BRIEF: Copy verbatim the block of lines in the entries below whose first line contains "Open browser settings via the gear icon" and whose last line contains "Given: Click Inscrire for cotation en bourse". Leave out all other lines.

[RECORD EXTRACTS — start]

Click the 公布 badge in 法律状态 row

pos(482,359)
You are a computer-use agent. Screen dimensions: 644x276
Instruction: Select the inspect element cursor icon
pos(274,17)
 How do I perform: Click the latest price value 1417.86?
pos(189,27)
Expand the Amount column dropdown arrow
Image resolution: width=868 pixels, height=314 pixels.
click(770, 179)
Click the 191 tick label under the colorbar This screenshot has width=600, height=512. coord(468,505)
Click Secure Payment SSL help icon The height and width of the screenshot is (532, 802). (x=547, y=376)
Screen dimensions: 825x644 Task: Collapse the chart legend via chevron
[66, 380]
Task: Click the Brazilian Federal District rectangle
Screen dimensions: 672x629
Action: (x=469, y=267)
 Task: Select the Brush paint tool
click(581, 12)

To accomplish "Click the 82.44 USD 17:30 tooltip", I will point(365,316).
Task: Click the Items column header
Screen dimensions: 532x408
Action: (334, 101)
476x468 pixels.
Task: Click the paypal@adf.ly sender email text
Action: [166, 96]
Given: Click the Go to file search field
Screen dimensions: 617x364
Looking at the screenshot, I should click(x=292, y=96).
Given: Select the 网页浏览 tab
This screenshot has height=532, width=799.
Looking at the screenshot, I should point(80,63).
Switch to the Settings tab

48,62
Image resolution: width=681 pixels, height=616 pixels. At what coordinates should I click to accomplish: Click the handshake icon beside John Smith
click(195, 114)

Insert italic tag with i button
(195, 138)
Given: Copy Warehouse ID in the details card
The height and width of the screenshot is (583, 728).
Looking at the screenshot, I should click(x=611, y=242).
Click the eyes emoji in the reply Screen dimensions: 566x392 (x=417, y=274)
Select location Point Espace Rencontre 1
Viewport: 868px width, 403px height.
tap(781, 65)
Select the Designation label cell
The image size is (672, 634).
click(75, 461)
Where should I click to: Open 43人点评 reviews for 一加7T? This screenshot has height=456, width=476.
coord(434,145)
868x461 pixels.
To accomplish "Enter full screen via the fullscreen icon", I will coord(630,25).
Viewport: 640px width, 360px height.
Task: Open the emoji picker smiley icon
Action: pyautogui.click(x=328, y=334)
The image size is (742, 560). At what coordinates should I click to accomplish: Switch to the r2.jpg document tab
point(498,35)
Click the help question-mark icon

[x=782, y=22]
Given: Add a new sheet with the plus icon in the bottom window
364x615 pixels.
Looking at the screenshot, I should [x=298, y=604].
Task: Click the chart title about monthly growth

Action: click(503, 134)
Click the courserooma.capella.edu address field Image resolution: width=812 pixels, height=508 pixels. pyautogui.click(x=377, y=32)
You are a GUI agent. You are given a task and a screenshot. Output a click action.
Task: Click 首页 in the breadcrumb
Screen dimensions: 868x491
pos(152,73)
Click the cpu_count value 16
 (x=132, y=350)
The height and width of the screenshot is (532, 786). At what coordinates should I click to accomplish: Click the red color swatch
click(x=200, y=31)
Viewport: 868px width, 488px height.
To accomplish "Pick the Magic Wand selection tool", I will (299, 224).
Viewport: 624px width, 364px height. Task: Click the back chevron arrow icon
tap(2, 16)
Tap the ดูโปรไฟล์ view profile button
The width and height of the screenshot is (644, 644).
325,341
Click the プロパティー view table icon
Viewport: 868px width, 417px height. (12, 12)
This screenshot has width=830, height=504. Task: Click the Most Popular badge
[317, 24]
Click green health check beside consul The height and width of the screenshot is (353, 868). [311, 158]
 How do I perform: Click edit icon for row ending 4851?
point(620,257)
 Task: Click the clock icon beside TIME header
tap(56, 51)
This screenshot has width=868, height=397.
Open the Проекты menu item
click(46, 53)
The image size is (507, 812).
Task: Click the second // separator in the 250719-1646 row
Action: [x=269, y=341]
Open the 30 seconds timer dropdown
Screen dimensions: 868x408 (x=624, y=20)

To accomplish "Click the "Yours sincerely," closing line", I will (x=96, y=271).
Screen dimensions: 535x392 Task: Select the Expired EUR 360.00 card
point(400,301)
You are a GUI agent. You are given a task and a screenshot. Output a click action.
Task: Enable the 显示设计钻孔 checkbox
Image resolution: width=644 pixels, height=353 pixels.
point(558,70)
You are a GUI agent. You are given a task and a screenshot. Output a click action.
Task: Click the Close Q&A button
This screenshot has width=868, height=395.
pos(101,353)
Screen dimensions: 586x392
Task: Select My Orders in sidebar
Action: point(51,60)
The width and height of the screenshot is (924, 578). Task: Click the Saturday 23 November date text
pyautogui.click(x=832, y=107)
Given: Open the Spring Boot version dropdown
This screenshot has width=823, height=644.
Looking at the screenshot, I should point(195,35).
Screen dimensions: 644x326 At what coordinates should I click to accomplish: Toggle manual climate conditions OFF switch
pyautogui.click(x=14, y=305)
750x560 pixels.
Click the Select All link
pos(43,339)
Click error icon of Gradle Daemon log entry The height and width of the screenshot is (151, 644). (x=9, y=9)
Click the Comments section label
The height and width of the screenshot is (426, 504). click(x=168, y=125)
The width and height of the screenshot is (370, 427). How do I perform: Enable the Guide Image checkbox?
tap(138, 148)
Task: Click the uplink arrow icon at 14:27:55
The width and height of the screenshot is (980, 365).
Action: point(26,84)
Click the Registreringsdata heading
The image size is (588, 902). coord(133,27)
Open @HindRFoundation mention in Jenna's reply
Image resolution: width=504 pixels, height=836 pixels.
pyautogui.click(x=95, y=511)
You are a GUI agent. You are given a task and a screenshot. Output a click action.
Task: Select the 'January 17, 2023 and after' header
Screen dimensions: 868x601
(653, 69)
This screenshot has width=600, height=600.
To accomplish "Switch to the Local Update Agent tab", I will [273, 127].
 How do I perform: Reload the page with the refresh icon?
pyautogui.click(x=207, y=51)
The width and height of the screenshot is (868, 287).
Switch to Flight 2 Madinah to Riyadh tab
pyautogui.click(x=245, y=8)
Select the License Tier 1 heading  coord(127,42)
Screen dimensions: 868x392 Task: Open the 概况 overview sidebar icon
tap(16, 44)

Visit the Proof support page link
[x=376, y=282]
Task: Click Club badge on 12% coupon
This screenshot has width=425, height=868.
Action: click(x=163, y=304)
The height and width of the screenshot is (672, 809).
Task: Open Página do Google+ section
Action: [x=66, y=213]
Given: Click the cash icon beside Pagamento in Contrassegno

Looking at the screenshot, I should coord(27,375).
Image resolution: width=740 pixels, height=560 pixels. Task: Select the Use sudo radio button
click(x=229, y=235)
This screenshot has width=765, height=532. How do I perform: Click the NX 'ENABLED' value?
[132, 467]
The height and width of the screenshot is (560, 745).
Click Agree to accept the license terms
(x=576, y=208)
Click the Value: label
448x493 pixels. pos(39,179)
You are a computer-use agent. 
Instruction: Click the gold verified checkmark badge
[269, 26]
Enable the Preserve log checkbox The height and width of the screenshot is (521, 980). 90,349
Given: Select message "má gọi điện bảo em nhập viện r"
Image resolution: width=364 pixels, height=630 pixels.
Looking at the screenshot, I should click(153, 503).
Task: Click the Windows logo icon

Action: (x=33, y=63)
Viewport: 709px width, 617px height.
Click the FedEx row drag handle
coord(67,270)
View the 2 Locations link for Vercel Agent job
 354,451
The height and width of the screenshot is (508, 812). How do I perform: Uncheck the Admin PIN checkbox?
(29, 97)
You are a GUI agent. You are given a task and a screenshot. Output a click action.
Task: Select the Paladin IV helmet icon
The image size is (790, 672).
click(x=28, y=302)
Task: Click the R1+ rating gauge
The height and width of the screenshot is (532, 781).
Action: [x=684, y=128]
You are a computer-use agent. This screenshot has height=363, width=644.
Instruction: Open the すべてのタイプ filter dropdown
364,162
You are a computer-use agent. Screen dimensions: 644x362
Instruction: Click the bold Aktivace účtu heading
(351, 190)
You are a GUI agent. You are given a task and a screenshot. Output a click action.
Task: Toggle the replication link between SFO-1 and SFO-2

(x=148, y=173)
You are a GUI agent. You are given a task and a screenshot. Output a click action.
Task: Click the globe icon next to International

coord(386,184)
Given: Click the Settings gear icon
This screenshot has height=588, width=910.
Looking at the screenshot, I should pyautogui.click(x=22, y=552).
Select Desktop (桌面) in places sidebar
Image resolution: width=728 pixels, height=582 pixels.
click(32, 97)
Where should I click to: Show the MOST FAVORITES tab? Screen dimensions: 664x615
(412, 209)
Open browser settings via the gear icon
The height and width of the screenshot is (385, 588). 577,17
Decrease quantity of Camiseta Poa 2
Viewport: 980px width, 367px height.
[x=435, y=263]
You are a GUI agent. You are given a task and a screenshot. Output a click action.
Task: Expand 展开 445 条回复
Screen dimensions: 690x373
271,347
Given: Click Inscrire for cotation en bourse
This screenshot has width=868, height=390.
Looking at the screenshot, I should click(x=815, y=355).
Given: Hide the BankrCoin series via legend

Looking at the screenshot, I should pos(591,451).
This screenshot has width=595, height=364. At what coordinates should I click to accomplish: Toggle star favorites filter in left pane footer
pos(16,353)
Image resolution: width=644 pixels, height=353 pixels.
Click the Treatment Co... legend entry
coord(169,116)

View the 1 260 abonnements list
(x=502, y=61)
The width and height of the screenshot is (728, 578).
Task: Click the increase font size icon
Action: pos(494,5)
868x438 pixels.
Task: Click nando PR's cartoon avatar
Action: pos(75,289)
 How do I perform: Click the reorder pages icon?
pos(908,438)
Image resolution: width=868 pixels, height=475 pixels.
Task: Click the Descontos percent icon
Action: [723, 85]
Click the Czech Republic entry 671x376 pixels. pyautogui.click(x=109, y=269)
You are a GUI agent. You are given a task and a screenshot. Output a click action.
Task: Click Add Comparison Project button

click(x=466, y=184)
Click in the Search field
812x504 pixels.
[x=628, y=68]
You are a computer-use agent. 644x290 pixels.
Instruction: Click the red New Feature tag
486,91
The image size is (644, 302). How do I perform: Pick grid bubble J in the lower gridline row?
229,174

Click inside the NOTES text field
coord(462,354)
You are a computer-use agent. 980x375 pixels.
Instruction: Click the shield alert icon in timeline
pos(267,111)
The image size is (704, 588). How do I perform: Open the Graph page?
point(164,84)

[RECORD EXTRACTS — finish]

TASK SOLUTION:
Open browser settings via the gear icon
The height and width of the screenshot is (385, 588). 577,17
Decrease quantity of Camiseta Poa 2
Viewport: 980px width, 367px height.
[x=435, y=263]
You are a GUI agent. You are given a task and a screenshot. Output a click action.
Task: Expand 展开 445 条回复
Screen dimensions: 690x373
271,347
Given: Click Inscrire for cotation en bourse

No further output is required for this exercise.